[MATERIALS PROVIDED]

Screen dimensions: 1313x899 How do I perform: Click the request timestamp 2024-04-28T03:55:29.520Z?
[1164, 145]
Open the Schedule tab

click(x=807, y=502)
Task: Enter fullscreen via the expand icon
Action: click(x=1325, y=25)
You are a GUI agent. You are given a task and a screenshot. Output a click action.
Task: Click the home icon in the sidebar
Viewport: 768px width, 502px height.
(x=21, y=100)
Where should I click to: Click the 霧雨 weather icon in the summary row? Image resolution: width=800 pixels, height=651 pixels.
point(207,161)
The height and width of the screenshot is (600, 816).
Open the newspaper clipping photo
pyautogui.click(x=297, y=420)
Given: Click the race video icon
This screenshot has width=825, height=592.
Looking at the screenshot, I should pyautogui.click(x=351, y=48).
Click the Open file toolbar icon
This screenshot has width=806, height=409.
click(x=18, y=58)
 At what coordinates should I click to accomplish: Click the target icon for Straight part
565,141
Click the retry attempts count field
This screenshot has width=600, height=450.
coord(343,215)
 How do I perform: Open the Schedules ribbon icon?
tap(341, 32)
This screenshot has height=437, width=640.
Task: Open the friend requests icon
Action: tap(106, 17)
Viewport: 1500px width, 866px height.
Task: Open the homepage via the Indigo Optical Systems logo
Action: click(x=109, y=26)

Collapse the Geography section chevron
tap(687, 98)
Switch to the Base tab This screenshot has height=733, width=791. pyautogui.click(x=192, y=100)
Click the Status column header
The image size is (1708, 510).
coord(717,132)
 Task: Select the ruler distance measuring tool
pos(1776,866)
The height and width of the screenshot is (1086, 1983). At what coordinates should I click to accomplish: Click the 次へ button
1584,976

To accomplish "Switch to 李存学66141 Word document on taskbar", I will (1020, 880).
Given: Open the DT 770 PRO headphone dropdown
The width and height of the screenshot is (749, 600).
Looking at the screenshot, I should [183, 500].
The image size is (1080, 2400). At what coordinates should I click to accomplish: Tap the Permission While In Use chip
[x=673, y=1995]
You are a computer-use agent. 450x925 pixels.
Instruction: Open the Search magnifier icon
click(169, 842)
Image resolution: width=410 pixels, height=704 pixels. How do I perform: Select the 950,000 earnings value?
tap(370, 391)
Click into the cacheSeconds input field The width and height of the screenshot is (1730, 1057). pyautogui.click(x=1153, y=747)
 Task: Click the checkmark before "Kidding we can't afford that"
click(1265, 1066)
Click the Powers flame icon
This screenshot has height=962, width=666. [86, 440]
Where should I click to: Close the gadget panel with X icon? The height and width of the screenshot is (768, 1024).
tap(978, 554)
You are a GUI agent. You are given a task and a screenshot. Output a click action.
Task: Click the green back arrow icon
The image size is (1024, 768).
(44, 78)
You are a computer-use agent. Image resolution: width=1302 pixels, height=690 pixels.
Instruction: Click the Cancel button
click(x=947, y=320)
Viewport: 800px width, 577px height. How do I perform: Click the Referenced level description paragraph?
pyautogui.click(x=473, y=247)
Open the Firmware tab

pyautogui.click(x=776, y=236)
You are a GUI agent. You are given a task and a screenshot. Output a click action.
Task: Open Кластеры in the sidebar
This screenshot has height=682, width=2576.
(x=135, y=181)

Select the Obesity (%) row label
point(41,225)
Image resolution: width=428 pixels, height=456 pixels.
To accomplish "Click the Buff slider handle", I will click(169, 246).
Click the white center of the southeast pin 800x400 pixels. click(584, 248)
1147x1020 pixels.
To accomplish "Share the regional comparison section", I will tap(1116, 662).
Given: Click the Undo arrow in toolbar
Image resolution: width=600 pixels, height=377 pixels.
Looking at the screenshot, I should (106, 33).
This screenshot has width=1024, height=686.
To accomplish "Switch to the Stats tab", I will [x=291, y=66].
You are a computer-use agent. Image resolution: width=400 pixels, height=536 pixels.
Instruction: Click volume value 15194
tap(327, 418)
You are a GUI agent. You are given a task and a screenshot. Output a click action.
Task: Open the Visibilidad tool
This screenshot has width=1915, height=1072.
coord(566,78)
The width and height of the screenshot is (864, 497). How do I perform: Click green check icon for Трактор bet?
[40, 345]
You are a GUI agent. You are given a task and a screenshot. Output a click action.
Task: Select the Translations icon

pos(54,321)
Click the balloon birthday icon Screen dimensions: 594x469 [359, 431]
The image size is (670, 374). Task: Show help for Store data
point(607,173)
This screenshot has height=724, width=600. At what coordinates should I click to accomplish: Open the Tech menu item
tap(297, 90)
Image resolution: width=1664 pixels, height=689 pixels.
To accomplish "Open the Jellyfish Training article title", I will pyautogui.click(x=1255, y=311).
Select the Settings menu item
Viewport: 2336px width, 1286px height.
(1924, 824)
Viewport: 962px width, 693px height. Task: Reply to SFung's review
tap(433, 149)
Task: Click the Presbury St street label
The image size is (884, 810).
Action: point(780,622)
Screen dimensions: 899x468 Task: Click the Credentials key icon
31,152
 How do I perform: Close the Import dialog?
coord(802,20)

[/MATERIALS PROVIDED]

A single number is required: the count of lines in the records that include the string "toolbar".

2